DOCUMENT TEXT |
+ + +

And then a few dogs started barking at me and he was at my side, tail pointed, deep bark warning them to stay away. At the same time I yelled at them too- told him not to worry that I would find a way out of it for us. But mostly I was secure in the knowledge that the big lug had my back because he always did. Who listened better to my stories than he did. He never got tired or them or acted judgmental- he just loved me.
Sometimes we would watch Gladiator together and I would tell him about how I could see us going into battle together just like they do in the clip below.
I would look at him and tell him that I expected him to jump through the flames but that he couldn’t leave my side because we had to look out for each other and we couldn’t do that unless he stayed close.
Sometimes he would wag his tail at me or come lay his giant head in my lap and I would get this feeling that there was nothing in the world we couldn’t overcome. And then he’d go climb on the counter and steal the steak I was defrosting or eat my wallet and I’d yell at him.

+ + +

DATA |

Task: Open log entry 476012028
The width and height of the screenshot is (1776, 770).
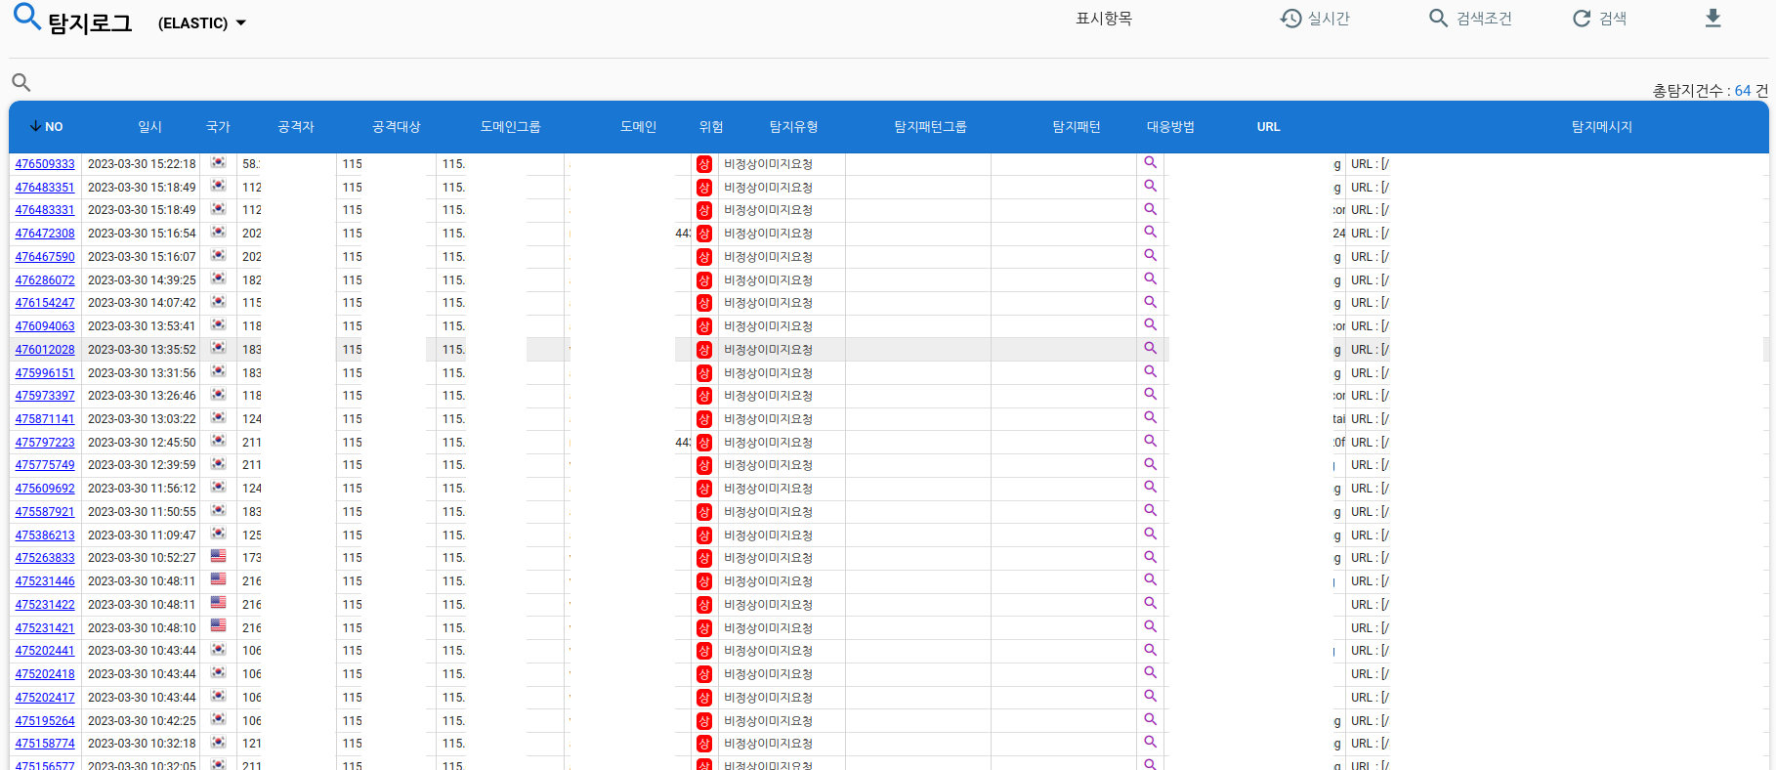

+ + +

ACTIVITY LIST |
a – In the passage about the dog, transcribe the text starting with "Sometimes we would" and going on through "yell at him.".
b – Condense the paragraph of the dog passage that begins "Sometimes he would wag his tail at me" into one shorter sentence that keeps its main facts.
c – Write the next part of the passage about the dog, picking up right after its last sentence.

PER-TASK ANSWERS |
a –
Sometimes we would watch Gladiator together and I would tell him about how I could see us going into battle together just like they do in the clip below.
I would look at him and tell him that I expected him to jump through the flames but that he couldn’t leave my side because we had to look out for each other and we couldn’t do that unless he stayed close.
Sometimes he would wag his tail at me or come lay his giant head in my lap and I would get this feeling that there was nothing in the world we couldn’t overcome. And then he’d go climb on the counter and steal the steak I was defrosting or eat my wallet and I’d yell at him.

b – He'd sometimes wag his tail at me or lay his giant head in my lap, and I'd feel there was nothing we couldn't overcome, until he climbed on the counter to steal the steak I was defrosting or ate my wallet and I yelled at him.

c –
It was never for long because those dark eyes of his were powerful.
But it is not fair to the new guy who isn’t so new anymore and is beloved by my children. It is not to say that I don’t love him too because I do, but it is a different sort of relationship.
How Do Writers Create Real People In their Stories?
I touched upon this here and have been thinking about what “real people” means. When I write fiction I don’t want my characters to be simply good or simply evil. I want them to be like us, human. I want you to read and relate to them. I want you to look at them and wonder how they could be so damn smart and so stupid.
Sometimes heroes fail and sometimes they succeed.
If you’ll indulge me I want to share something else from that post about the Big Lug and I.
My last blog post would be similar to this.
I have lived, loved and laughed more than I have cried and complained. I have friends that I would die for and who die for me.
I am grateful for those who have walked with me on my journey and hope that they have learned from me as I have learned from them.
There will never be enough time for me to see all that I want to see, do all that I want to do and say all that I want to say.
So these few words shall have to suffice. It has been fun.
Remember the list of things I want to teach my children? Well those words above fit what I want for my kids. Two hundred years from now I want them to be able to say those words and mean them.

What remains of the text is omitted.